All of this clashes with his father’s own traditional clothing, and antiquated shrine which houses Hindu relics. As Patel notes, “Every morning, my dad worshiped his gods, which were the Hindu gods, in his shrine, and every morning I worshiped my gods, which were superheroes.” This image illustrates the separation between immigrant parents who still have strong ties to their ethnic culture, and their children who rapidly embrace the American culture.

In the film, the father clearly wants his son to share his appreciation for Hindu culture, at one point smiling with joy and clapping approvingly when young Sanjay lights the candle on the shrine. Yet just as his father doesn’t understand Sanjay’s joy for superheroes, Sanjay visibly groans when he begrudgingly joins his father in prayer.

By attempting to escape this chore, he dives into a dream-world. Here, Sanjay is able open up and understand his father’s culture by integrating it with his own. In the face of a terrifying smoke demon, Sanjay summons the very same deities his father was praying to before. Yet they are no longer stoic statues, but rather stimulating and powerful beings who bear slight resemblance to his television superheroes.

Not only is this blend of American super-heroism with Indian characters a dazzling animation, but the assimilation of two cultures effectively presents what Sanjay experiences as a second generation child, teetering the line between American and Indian culture. As Sanjay is able to identify with his Indian heritage, he is able to open up to his father’s Hindu culture to finally understand where his father is coming from, as well as understand a part of himself.
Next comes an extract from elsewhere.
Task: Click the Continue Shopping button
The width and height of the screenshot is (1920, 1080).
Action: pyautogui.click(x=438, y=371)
Sanjay depicts an individual Indian-American child’s attempts to understand a world that is separate from his own. An experience many minority groups living in a majority-dominated world endure in their own lives. This unique perspective contributes to the broader range of representation among different cultural groups without using stereotypical motifs to achieve it.
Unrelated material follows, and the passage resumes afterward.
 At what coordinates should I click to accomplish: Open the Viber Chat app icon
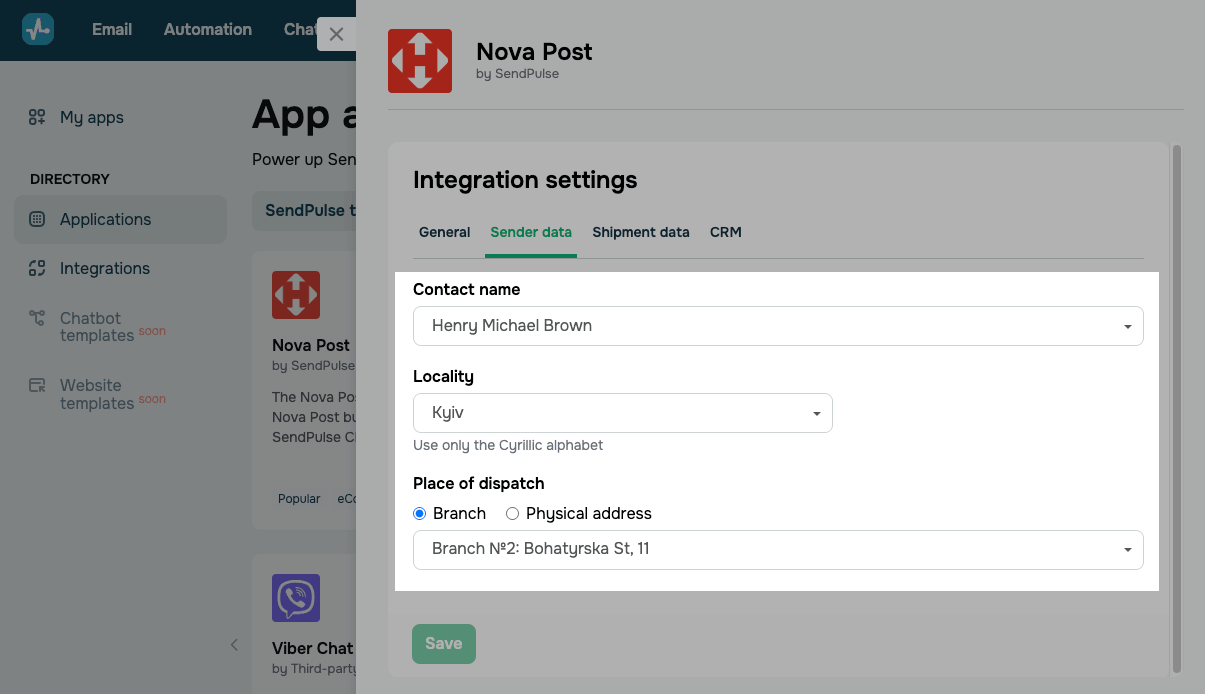(x=296, y=598)
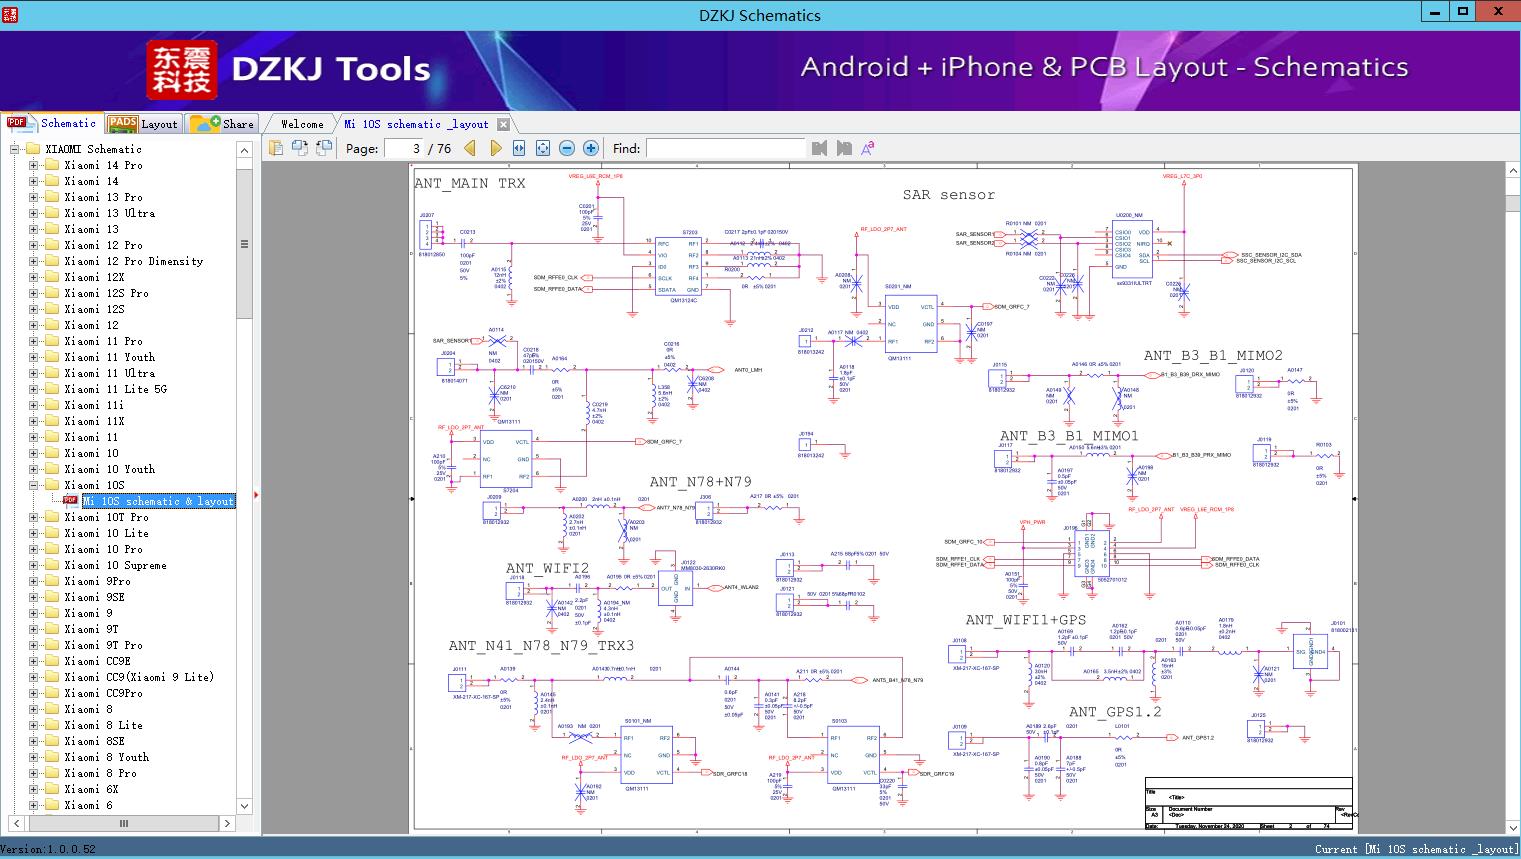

Cultural theorist Stuart Hall emphasized the importance of individualized expression within the media to effectively display the diversity of minority groups. In What is this "black" in black popular culture? Hall states, “We are always in negotiation, not with a single set of oppositions that place us always in the same relation to others, but with a series of different positionalities.”

What he indicates here is that as people, regardless of our racial, gender or sexual backgrounds, we are not defined by one set of differences but rather numerous differences. Hall’s notion of individualized expression is effectively presented in Sanjay’s Super Team.
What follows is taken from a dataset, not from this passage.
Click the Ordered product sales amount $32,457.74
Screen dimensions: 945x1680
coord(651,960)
Much of the bias in media representation of minorities stems from the overt focus on the differences based on central concepts of race, gender, or sexuality. This opens the door to stereotypes, or cultural appropriation, to depict these differences. In contrast, the Pixar short is not a story that narrowly focuses on an Indian-American child and Hinduism.

Rather, the short re-tells a personal story in which the differences in cultural identity between father and son is one instance of the difficulties second generation immigrants experience. This type of expression contributes to a diverse representation of second-generation immigrant lives.

While not every second-generation, or Indian-American child has the same background or situation as Sanjay, it is an important story to tell because it emphasizes that minority groups are not all identical, but composed of distinctive unique members with diverse experiences.

Ultimately this makes the representation of both Indian and second generation immigrants authentic and meaningful. As Patel notes in Wired, “I never got to see an image of people from my community in the cartoons…What kind of miracle this is—to be able to craft something that I can give to my nieces and nephews and all these other immigrant kids.”